Definately recommend it if people are localish


----------



## AztecCountry1

Hopefully our NEW venue and date at Newark will be really popular with the local dog-lovers, as everyone loves the All About Dogs section in the Robin Hood Game and Country Show!

We can't wait to start working on these shows!


----------



## AztecCountry1

Milliepoochie said:


> Went to the Ipswich one last year and had a fab day
> 
> Hardly spent anything lol I was very good
> 
> The Fish4Dogs stand was great
> 
> Definately recommend it if people are localish


Remind me - what was on the Fish4Dogs stand?

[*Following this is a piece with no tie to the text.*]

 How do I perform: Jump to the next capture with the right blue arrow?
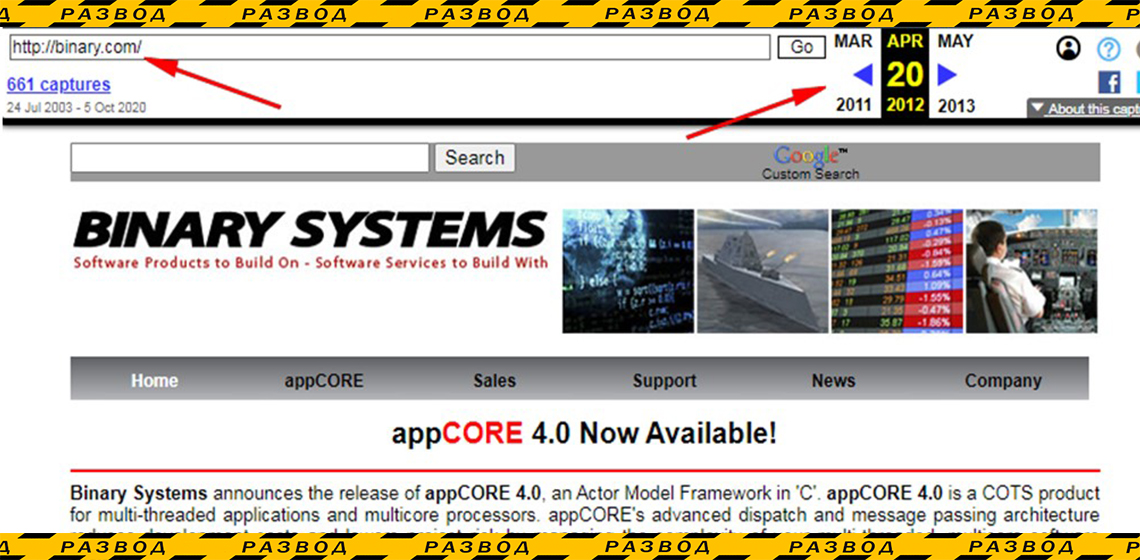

That's the great thing about the All About Dogs Shows as there's so much going on you don't have to spend any money if you don't want too and still have a great day out :laugh:


----------



## Milliepoochie

AztecCountry1 said:


> Remind me - what was on the Fish4Dogs stand?
> 
> That's the great thing about the All About Dogs Shows as there's so much going on you don't have to spend any money if you don't want too and still have a great day out :laugh:


I think they were selling other products certainly dog foods but had a large 'Fish4Dogs' counter where you could get large bags of pick and mix Fish4Dogs dried fish treats.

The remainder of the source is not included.